### [Aim of the task]
Transcribe only part of the material below: the lines from the one containing "Image resolution: width=1316 pixels, height=921" through the one containing "You are a computer-use agent. The image size is (1419, 840).", inclusive, exactly as written.

------------------------------------------------

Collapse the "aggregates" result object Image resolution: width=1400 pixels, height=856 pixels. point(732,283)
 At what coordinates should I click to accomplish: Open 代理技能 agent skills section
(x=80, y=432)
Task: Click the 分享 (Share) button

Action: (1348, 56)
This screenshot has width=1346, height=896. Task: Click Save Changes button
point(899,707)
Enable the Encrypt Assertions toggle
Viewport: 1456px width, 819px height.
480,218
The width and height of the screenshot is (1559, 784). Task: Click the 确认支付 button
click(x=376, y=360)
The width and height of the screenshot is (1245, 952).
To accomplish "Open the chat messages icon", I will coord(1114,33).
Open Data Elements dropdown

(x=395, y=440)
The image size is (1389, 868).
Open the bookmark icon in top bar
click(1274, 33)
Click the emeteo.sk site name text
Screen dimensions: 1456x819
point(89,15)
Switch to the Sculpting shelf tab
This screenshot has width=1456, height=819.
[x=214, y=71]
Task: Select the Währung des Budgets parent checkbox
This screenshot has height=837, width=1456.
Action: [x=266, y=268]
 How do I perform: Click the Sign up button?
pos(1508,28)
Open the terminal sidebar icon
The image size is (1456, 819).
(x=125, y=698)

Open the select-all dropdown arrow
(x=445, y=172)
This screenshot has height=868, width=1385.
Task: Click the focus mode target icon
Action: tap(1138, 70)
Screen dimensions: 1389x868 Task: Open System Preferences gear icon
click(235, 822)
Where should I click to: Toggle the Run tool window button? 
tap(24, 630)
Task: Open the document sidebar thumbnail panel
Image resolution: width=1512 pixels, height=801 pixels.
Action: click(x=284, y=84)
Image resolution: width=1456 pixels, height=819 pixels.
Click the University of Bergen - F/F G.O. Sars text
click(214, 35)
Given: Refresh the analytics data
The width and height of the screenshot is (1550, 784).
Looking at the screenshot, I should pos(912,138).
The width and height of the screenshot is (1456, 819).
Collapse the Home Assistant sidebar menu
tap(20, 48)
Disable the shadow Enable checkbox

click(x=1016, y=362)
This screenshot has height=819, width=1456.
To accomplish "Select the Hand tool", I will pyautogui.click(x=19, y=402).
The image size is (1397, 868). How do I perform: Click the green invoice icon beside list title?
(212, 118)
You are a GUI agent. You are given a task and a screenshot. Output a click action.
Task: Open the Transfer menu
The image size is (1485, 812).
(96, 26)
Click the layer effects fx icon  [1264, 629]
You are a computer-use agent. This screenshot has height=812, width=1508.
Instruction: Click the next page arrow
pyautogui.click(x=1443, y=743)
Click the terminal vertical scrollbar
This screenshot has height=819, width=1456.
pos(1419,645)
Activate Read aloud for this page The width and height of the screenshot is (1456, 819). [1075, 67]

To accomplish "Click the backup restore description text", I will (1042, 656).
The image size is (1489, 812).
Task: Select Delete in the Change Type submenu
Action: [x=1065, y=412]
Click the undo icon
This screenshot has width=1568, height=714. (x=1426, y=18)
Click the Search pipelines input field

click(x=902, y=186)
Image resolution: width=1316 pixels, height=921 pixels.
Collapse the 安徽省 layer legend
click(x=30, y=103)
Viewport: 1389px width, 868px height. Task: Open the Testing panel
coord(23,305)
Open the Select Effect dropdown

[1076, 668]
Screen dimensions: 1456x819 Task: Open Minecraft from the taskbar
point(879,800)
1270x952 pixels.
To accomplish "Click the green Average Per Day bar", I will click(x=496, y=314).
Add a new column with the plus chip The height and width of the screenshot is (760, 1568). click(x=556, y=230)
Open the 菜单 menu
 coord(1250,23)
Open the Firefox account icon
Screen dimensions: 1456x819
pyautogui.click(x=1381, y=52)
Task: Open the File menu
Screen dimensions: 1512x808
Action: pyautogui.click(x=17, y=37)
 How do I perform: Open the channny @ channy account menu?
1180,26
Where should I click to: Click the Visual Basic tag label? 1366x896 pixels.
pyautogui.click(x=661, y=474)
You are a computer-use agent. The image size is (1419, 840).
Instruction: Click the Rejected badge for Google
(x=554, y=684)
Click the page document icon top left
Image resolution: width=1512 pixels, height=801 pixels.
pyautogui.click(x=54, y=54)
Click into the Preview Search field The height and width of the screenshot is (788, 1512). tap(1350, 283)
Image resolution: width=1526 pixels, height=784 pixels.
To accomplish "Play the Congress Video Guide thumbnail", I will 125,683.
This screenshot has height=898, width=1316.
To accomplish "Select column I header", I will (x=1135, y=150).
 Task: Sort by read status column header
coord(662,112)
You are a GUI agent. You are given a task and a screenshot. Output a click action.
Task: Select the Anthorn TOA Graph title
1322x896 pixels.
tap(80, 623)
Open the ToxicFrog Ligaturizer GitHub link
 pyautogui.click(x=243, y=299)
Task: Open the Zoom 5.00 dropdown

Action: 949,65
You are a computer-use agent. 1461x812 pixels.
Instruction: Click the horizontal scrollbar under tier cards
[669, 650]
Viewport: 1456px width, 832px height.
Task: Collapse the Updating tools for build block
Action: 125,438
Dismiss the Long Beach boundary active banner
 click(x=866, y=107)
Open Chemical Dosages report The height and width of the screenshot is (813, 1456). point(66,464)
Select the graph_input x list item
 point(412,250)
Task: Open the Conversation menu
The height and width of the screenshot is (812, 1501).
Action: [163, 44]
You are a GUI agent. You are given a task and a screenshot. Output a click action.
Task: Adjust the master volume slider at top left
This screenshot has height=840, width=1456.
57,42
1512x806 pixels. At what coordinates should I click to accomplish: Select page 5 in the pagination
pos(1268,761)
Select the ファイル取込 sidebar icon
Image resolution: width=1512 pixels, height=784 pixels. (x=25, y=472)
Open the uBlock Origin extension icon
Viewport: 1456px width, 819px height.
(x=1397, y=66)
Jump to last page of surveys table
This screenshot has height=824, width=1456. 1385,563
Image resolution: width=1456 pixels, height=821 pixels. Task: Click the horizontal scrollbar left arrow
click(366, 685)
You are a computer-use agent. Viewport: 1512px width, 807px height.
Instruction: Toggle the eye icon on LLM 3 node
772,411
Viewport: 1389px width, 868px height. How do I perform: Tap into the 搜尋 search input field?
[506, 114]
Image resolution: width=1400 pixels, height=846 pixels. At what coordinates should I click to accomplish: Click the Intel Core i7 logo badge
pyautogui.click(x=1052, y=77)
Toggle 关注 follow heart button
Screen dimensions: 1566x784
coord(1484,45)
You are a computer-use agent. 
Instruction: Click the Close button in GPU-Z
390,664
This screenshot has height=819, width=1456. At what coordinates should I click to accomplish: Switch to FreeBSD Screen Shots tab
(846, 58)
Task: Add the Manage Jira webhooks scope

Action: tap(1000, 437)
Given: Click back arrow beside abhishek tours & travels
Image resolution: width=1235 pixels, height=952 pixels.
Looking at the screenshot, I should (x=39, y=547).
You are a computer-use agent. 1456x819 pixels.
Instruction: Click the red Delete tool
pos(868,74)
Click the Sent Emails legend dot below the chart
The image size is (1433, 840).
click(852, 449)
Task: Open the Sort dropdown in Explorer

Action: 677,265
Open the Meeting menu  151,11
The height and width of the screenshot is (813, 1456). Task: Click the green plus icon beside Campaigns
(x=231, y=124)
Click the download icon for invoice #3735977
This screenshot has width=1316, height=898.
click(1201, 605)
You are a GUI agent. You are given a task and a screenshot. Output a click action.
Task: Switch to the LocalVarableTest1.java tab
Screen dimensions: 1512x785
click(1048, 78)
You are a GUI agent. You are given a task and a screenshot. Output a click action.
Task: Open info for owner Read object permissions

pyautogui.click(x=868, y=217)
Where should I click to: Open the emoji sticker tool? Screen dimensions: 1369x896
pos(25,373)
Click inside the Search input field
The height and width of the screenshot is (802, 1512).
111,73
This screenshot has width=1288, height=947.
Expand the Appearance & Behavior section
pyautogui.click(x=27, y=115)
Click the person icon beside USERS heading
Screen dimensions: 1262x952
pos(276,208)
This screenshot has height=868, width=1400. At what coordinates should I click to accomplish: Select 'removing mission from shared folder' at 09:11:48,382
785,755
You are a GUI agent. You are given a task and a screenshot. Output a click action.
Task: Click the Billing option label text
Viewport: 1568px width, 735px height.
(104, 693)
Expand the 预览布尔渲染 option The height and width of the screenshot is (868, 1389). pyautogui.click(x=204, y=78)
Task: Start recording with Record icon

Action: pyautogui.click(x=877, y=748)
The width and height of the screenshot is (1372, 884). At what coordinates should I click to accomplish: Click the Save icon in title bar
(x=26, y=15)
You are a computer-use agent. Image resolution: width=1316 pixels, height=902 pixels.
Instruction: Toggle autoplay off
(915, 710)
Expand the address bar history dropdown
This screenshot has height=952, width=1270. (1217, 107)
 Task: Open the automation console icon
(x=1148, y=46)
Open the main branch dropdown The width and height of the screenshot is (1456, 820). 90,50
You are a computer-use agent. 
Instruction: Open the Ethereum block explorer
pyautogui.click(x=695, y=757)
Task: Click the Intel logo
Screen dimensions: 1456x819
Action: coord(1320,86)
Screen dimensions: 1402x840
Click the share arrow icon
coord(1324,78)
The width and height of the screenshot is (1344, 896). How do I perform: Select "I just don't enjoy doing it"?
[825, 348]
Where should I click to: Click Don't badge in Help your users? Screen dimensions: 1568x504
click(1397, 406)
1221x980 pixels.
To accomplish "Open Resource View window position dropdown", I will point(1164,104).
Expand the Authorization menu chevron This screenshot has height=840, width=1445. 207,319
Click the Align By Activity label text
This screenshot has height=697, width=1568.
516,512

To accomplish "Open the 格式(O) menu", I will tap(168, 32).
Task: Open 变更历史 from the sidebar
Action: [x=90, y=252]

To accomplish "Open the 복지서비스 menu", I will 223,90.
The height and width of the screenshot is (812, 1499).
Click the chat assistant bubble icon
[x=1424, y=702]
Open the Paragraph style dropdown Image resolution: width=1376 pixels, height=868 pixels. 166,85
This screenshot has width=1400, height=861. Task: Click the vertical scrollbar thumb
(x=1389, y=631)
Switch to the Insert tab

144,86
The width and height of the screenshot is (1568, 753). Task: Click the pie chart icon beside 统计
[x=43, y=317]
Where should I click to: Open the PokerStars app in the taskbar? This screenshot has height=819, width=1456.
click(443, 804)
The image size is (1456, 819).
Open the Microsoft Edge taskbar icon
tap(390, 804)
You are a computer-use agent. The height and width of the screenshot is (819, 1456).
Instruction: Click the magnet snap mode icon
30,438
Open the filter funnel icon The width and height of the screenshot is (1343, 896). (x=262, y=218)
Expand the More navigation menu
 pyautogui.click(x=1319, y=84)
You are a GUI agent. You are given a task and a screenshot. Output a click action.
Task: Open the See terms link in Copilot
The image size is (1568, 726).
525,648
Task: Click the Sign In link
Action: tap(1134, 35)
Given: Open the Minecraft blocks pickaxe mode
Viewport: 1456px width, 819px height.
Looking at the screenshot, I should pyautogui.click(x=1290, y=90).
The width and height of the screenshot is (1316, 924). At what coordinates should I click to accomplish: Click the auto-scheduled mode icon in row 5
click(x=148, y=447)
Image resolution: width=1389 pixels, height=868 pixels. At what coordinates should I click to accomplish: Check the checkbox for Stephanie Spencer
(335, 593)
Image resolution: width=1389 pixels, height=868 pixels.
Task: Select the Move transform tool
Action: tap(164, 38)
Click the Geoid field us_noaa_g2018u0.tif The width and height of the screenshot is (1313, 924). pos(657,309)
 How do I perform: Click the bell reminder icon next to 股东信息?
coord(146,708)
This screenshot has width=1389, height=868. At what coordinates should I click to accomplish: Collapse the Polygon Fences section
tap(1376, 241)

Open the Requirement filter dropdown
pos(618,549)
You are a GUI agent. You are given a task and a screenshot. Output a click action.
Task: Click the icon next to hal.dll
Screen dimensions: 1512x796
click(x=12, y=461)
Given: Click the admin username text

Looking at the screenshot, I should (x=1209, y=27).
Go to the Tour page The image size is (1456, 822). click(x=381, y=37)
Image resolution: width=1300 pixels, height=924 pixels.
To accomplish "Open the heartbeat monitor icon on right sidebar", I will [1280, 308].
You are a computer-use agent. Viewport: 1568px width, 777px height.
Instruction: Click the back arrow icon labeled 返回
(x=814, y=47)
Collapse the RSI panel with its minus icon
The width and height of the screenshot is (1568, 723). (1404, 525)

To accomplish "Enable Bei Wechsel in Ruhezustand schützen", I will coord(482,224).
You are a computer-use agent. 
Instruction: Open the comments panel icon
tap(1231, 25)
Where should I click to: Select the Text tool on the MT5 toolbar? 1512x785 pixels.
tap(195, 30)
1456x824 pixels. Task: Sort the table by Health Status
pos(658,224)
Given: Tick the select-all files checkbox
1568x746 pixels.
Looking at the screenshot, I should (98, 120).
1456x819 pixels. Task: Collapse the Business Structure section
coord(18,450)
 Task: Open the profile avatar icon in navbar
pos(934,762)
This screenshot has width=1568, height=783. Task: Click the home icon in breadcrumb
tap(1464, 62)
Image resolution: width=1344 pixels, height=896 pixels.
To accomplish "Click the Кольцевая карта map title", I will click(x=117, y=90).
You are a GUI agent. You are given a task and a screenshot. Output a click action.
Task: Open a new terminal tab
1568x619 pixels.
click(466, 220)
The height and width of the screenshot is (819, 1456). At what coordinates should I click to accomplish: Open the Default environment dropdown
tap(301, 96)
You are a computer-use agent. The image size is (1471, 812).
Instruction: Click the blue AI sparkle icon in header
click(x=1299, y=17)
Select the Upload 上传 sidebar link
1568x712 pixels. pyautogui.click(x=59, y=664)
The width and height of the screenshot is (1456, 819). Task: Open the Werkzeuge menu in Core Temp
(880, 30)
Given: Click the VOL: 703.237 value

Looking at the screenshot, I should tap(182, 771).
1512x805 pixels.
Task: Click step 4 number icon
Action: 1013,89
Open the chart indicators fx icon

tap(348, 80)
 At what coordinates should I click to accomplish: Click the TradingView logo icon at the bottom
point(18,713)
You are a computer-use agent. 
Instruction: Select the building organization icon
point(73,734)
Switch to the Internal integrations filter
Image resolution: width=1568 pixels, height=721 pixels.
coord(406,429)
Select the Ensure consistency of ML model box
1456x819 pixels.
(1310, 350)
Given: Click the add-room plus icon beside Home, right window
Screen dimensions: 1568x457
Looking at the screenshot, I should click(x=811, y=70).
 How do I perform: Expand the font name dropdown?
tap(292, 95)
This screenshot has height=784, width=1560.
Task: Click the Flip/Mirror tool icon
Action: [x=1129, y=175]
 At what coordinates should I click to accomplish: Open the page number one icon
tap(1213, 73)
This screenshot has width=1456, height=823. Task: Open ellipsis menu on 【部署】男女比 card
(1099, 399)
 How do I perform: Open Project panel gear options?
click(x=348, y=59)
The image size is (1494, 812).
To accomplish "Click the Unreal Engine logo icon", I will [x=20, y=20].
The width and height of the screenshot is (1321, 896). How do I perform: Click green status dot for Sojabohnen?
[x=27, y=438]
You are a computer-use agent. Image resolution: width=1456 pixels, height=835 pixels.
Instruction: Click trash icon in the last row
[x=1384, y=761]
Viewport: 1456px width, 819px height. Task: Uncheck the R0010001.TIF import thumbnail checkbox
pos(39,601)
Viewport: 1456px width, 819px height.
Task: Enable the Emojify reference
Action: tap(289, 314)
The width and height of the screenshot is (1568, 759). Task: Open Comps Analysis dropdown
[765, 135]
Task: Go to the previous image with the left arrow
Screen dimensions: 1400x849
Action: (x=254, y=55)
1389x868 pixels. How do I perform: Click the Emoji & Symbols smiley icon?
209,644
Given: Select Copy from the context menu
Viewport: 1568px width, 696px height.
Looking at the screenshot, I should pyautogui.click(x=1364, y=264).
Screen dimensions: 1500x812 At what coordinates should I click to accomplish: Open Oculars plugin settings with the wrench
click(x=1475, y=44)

------------------------------------------------

### [Response below]
Image resolution: width=1316 pixels, height=921 pixels.
Collapse the 安徽省 layer legend
click(x=30, y=103)
Viewport: 1389px width, 868px height. Task: Open the Testing panel
coord(23,305)
Open the Select Effect dropdown

[1076, 668]
Screen dimensions: 1456x819 Task: Open Minecraft from the taskbar
point(879,800)
1270x952 pixels.
To accomplish "Click the green Average Per Day bar", I will click(x=496, y=314).
Add a new column with the plus chip The height and width of the screenshot is (760, 1568). click(x=556, y=230)
Open the 菜单 menu
 coord(1250,23)
Open the Firefox account icon
Screen dimensions: 1456x819
pyautogui.click(x=1381, y=52)
Task: Open the File menu
Screen dimensions: 1512x808
Action: pyautogui.click(x=17, y=37)
 How do I perform: Open the channny @ channy account menu?
1180,26
Where should I click to: Click the Visual Basic tag label? 1366x896 pixels.
pyautogui.click(x=661, y=474)
You are a computer-use agent. The image size is (1419, 840).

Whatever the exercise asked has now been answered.